» **ASSIGNMENT**: Leave every image behind and restate the data word for word.

» **SOURCE DATA**:
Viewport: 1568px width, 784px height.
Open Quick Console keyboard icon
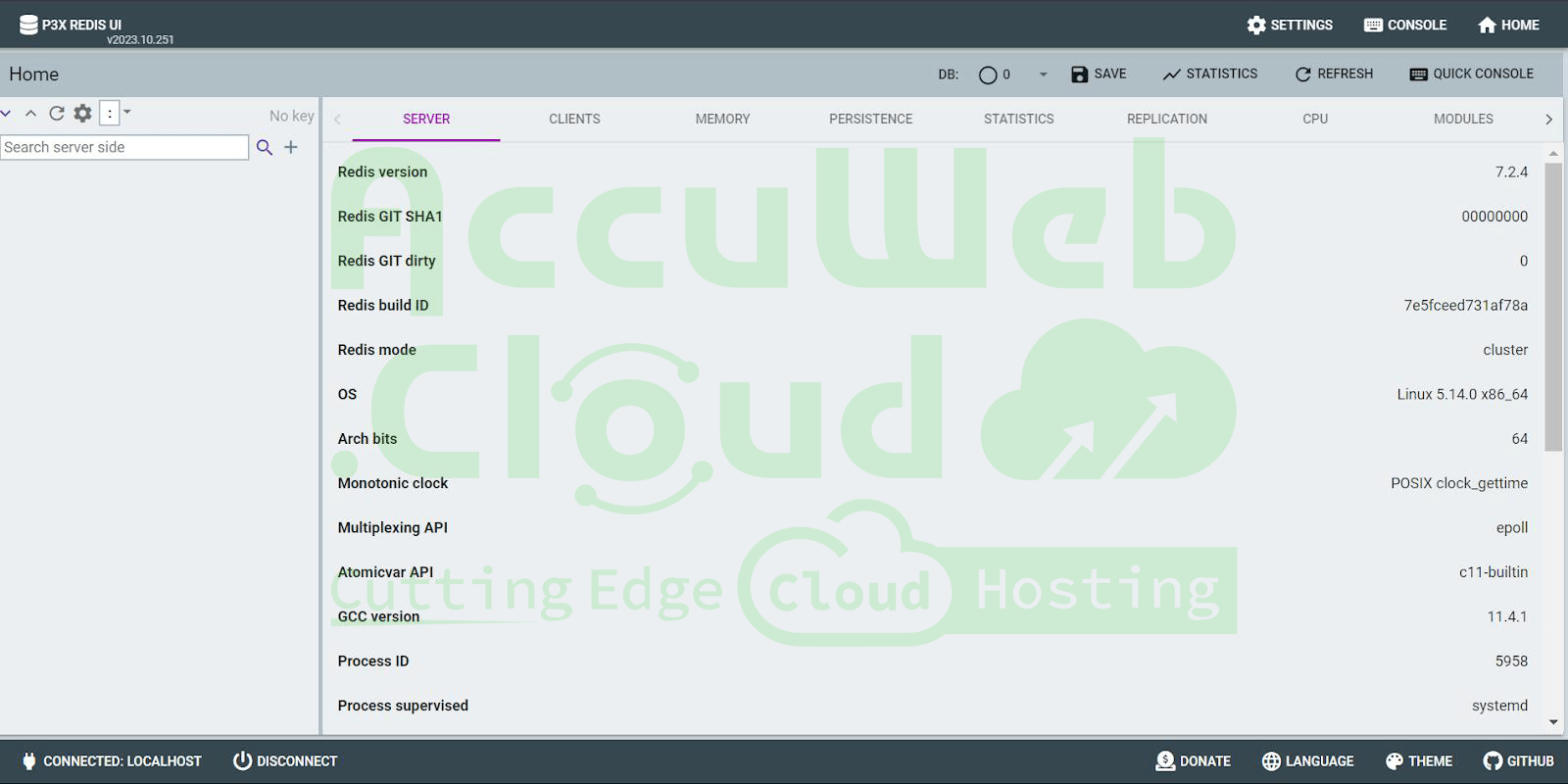[1418, 74]
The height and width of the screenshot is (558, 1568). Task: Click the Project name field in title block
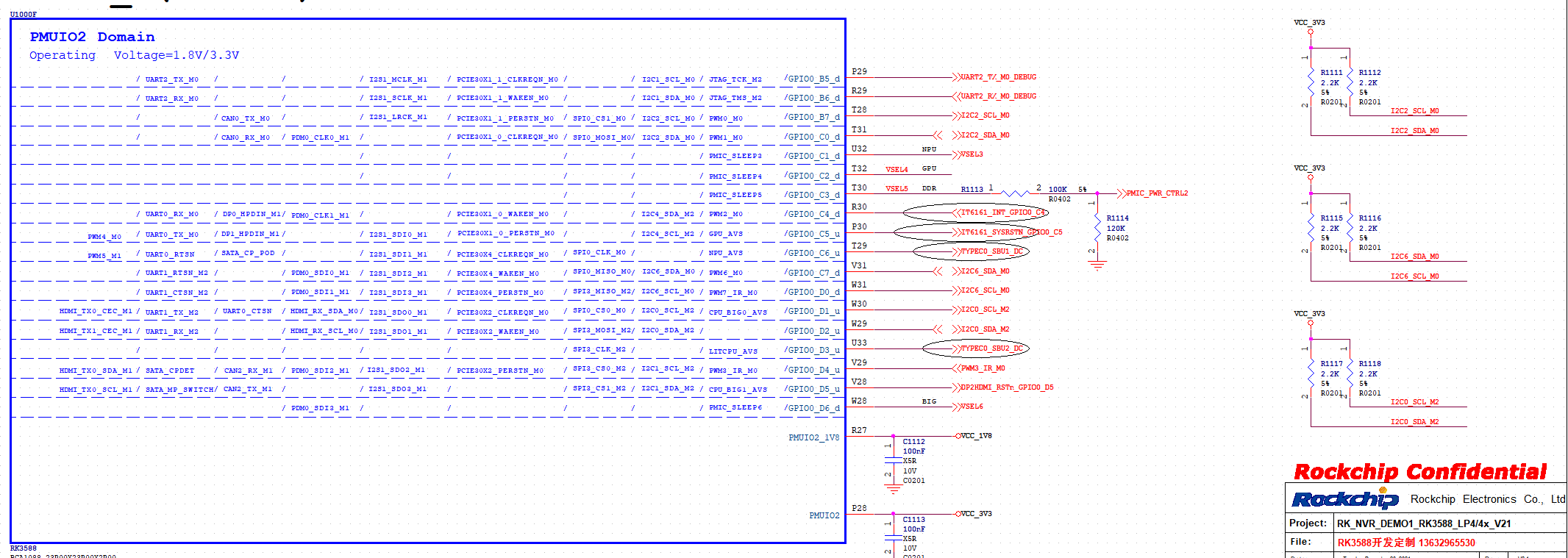pyautogui.click(x=1423, y=523)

» **EXERCISE RESULT**:
Viewport: 1568px width, 784px height.
Open Quick Console keyboard icon
[1418, 74]
The height and width of the screenshot is (558, 1568). Task: Click the Project name field in title block
pyautogui.click(x=1423, y=523)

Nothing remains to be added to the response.